Павлуша сидел так около получаса, затем вставал, аккуратно складывал газету, брал велосипед за развесистые рога и отправлялся в обратный путь.
– Как по расписанию, – провожая Павлушу взглядом, сказал Сергеич, слесарь пятого разряда в отставке. – Чух-чух- чух, пилит себе под горку. Слышь, Фаиновна, как его не боятся одного-то пускать, дурачка?
– Кому бояться-то? – пожала плечами Зинаида Рафаиловна. – Родители об нем думать давно забыли, на бабку скинули, а бабка сама совсем... – Зинаида сделала выразительный жест рукой, не желая прибегать к крепким выражениям. – Да и не дурачок он уж так чтобы... Тихий. Хлопот с ним никаких.
– Был бы здоровый, небось работал бы, – резонно заметил Сергеич. – В тридцать-то лет. А? Или сколько ему, все сорок?
– Ну не здоровый, конечно. Инвалидность-то имеется. Пособие. Ну и отец деньгами помогает; это он молодец, ничего не скажу.
– Чух-чух-чух, – хохотнул Сергеич, глядя, как Павлуша медленно едет теперь уж в гору, высоко поднимая круглые колени. Впрочем, хохотнул беззлобно, без насмешки – даже с некоторой симпатией.
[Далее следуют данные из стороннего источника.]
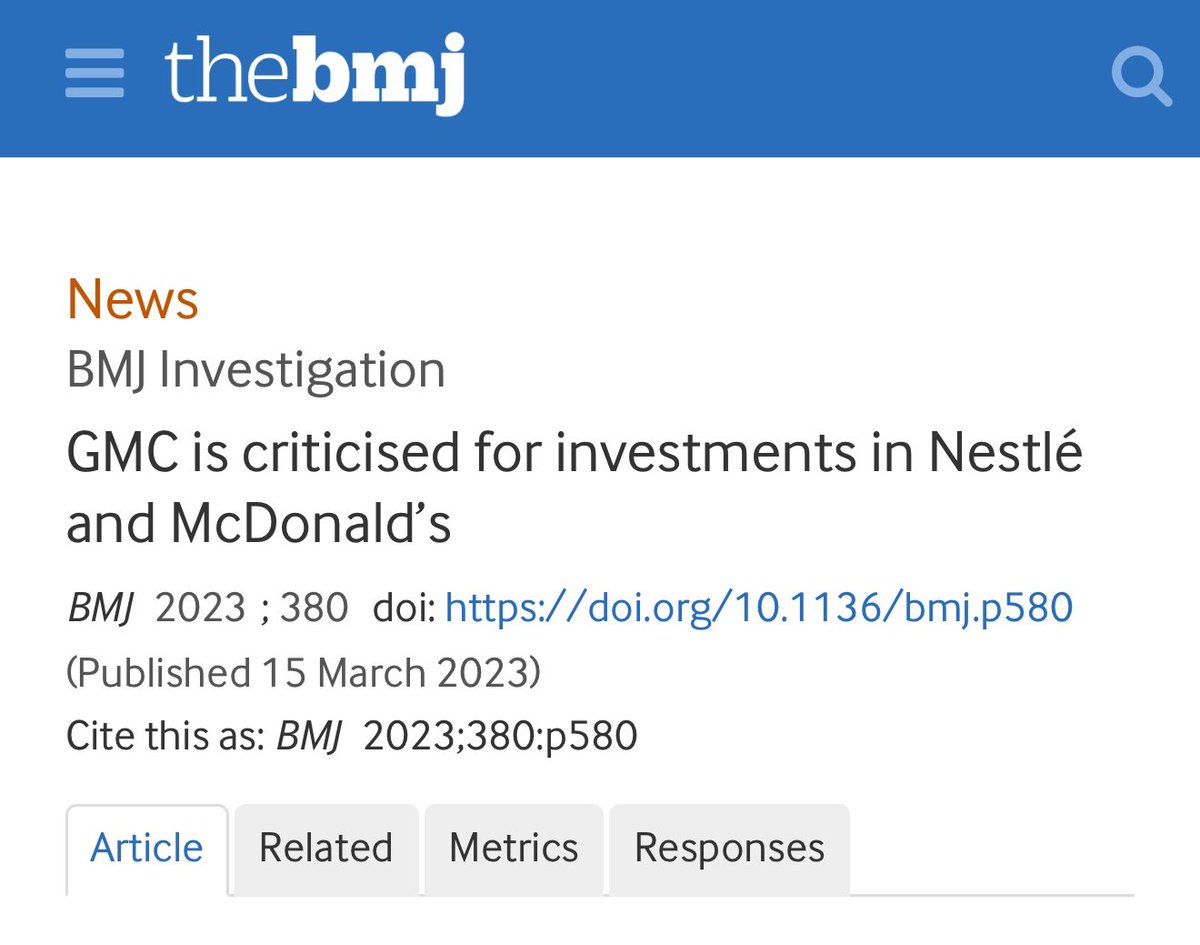Click the citation reference 2023;380:p580

(500, 736)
Павлуша и в самом деле жил по расписанию. Оно придавало каждому новому дню размеренность и четкость очертаний. Наручных часов у Павлуши не было, да он и не испытывал в них нужды, прекрасно обходясь часами внутренними. Тик-так: возня на грядках, тик-так: натаскать воды, тик-так: поход за молоком. Дни катились гладкобокими мячами. Павлуша улыбался. Тихонько, под нос пел песни.
На песни он был мастер. Сочинял их одну за другой, практически без перерыва. Басовито гудел мелодии – неторопливые, протяжные, все время разные: ни разу, кажется, не повторился. Иногда со словами, но чаще без.
– Не вой, – строго одергивала бабуля. Она смерть как не любила Павлушинова пения. – Колдуешь все, – обвиняюще грозила пальцем. – Бабку норовишь уморить. Погоди уж, и так недолго осталось.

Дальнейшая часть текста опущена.